Aralık 2019’da Güney Kıbrıs Rum Yönetimi (GKRY) ve Atina ziyaretlerinde devlet başkanı gibi karşılanan Menendez’in, Cumhuriyetçi Senatör Rubio ile hazırladığı tasarıya göre S-400 silah sistemini alması halinde Türkiye’nin F-35 savaş uçağı programından çıkartılması, 1987 yılından beri GKRY’ye uygulanan ABD silah ambargosunun kaldırılması, ABD’nin, Yunanistan-GKRY-İsrail’in enerji ve güvenlik ortaklığına tam destek vermesi istendi.
Aralık 2019’da 1915 Ermeni olaylarının “soykırım” olarak tanınması için Cumhuriyetçi Texas Senatörü Ted Cruz’la birlikte bir karar tasarısıyla Türkiye düşmanlığını pekiştirdi. 2022 yılı Ulusal Savunma Yetkilendirme Yasası (NDAA)’nda Türkiye’ye F-16 jetleri ve modernizasyon kitleri verilmesi yönündeki Biden yönetiminin değişiklik teklifini “Ben Senato’da iken Türkiye F-16 elde edemeyecek!” diyerek Yunanistan’ı sevindirdi. Aynı yasada “Türkiye’ye silahlı insansız hava aracı (SİHA) programını yakın takibe alma” maddesini ekleten Menendez, Biden yönetiminin 2023’ün başlarında Türkiye’ye F-16 sevk edilmesi için düğmeye basması üzerine, bu kez Politico dergisine röportajında savaş uçaklarına onay vermeyeceğini tekrarladı.

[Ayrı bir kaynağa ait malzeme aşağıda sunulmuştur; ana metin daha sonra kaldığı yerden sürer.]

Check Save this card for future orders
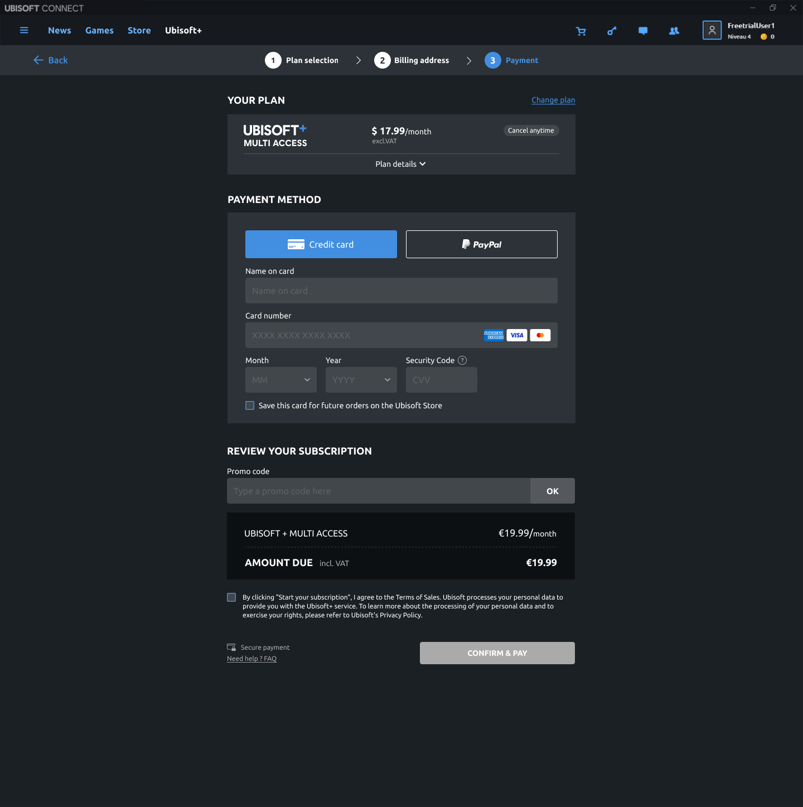[x=250, y=405]
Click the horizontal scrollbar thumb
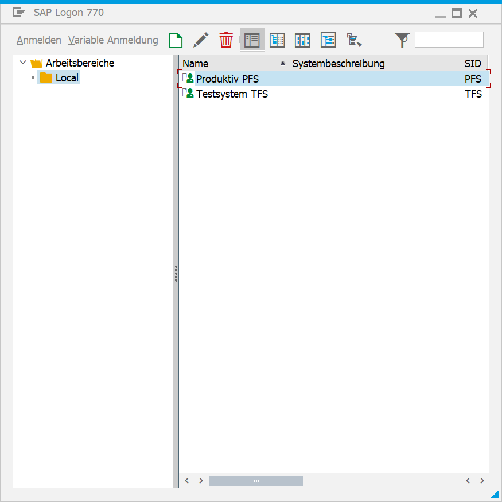Screen dimensions: 502x502 (x=256, y=481)
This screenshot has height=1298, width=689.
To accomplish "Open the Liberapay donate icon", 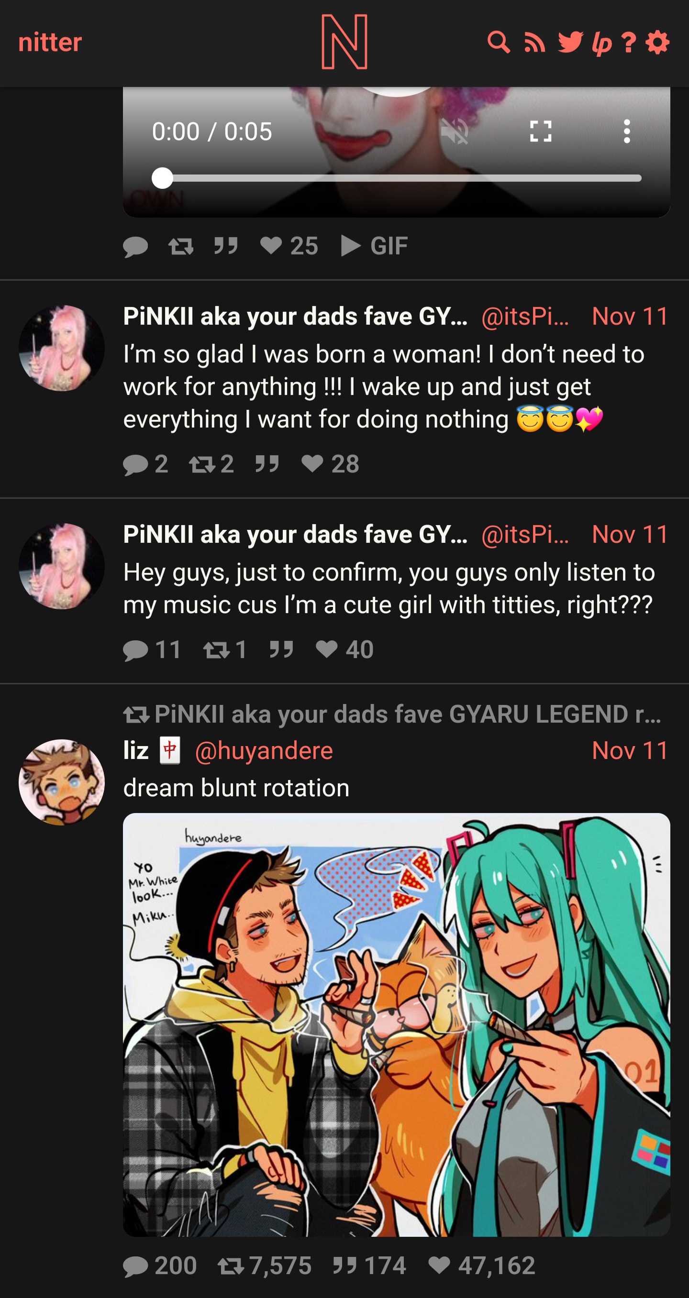I will (x=602, y=43).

Mart 2023’te Senato’daki oturumda ABD Dışişleri Bakanı Blinken’ı karşısına alarak kin kustuğu Türkiye’ye F-16 satışına izin vermeyeceğini tekrarladı. Türkiye’nin İsveç’in NATO üyeliği konusundaki şartlarını da son aylarda diline doladı. Ağustos 2023 sonlarında GKRY’yi ziyaret ederek Türkiye aleyhtarı konuşmalarını sürdüren Menendez, bu ziyaretten önce Doğu Akdeniz’de Türkiye’yi dışarda bırakan Yunanistan, Güney Kıbrıs ve İsrail’le birlikte ABD’nin dahil olduğu 3+1 formülünü gündeme getirmişti.
Menendez’in Rüşvet Olayının Hatırlattıkları
Türk-Yunan ilişkilerinin yumuşayıp İsrail’in Türkiye ile işbirliğine uzak durmadığı ve ABD ile ilişkilerin eski gerginliğini korumadığı bir dönemde Menendez, ABD yönetimi tarafından kısa süreli devre çıkartılmış olabilir mi? Zira Türkiye’nin İsveç’in NATO üyeliğinin şartları yazılı olmayan maddelerle ABD’den de F-16 açılımını da kapsamaktaydı. Acaba Menendez’in yokluğundaki birkaç ay içerisinde F-16 tasarısı Kongre’den geçebilir ve tabii ki TBMM’den de İsveç’in üyeliği onaylanabilir mi? Sonra da görevine döner. Sizce bu komplo teorisi gerçeğe dönüşebilir mi? ABD istihbaratının bu konularda usta olduğu düşünülürse neden olması?